With people sitting on either side of the fence with the “Violence in video games” debate, I’ve always been one to say that it has no bearing whatsoever on personal choices. Killing someone in a game does not make me want to kill someone in real life. Not once has a choice in a game given me pause in real life until I dove into the world of Albion during the epic adventure that is Fable III.
I purchased the game at its midnight release and hunkered down in bed to play all night. After checking the Achievement list, I was concerned about a few of the “LIVE only” awards that involved getting married and having children. As the night progressed and my husband watched me play, he decided to go get a copy, which eased my fears as I didn’t have to marry some random. All good right?

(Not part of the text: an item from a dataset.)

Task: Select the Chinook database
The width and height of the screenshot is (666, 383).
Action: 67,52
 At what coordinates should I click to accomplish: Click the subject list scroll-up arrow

Yes, it started out that way. We found each other in Brightwall Village and made it official again, and I actually took pictures with my real life digital camera during our wedding. We had a baby (during said cut scene I cried real tears) and named it “Wenis” as we name everything that can be named in any game, adding Jr. and IV where appropriate.
He went about his adventures and I mine until all emotional hell broke loose. About three hours into my husband’s game, the infamous Sanctuary glitch happened and he couldn’t use the map or save the game. That was enough for him, so he gave the game away to my brother.
So, I’m out a partner and my baby is stuck on my husband’s hard drive. Should this bother me? Probably not, but it most certainly does. I am so desperate to have them back that I use my Fable Village Maker code and put a clone into my game. I give him my husband’s name and I have another baby and I pretend all is well. Yet I can’t stop thinking about my first born and how awful it is to live without her.
When my cloned husband gives me an STD, I yell to my real husband that he’s an asshole.
So what’s wrong with me?
I’m an emotional person, always have been and always will be. When faced with the consequences in this game, it ended up breaking my heart. I know people that have played the entire Fable series as evil who are genuinely saints in real life, yet there’s no way I could play the series if I didn’t have the choice to be good to everyone. When I married my husband again it reminded me how much I love him, while having a baby reminded me of the struggles I’ve had for ten years trying and failing to conceive. Losing my baby to my husband’s hard drive made me mourn all over again for the miscarriage I suffered.
When faced with the exact same choices, others have no problems coping and these things have little or no effect on them.
So I have to ask the obvious question….
I’m an emotional person and this game affected me emotionally out of game.
If a person with a violent personality plays a violent game, will it affect them out of game?
I’m not sure of the answer, but I do believe we are who we are, game or no game.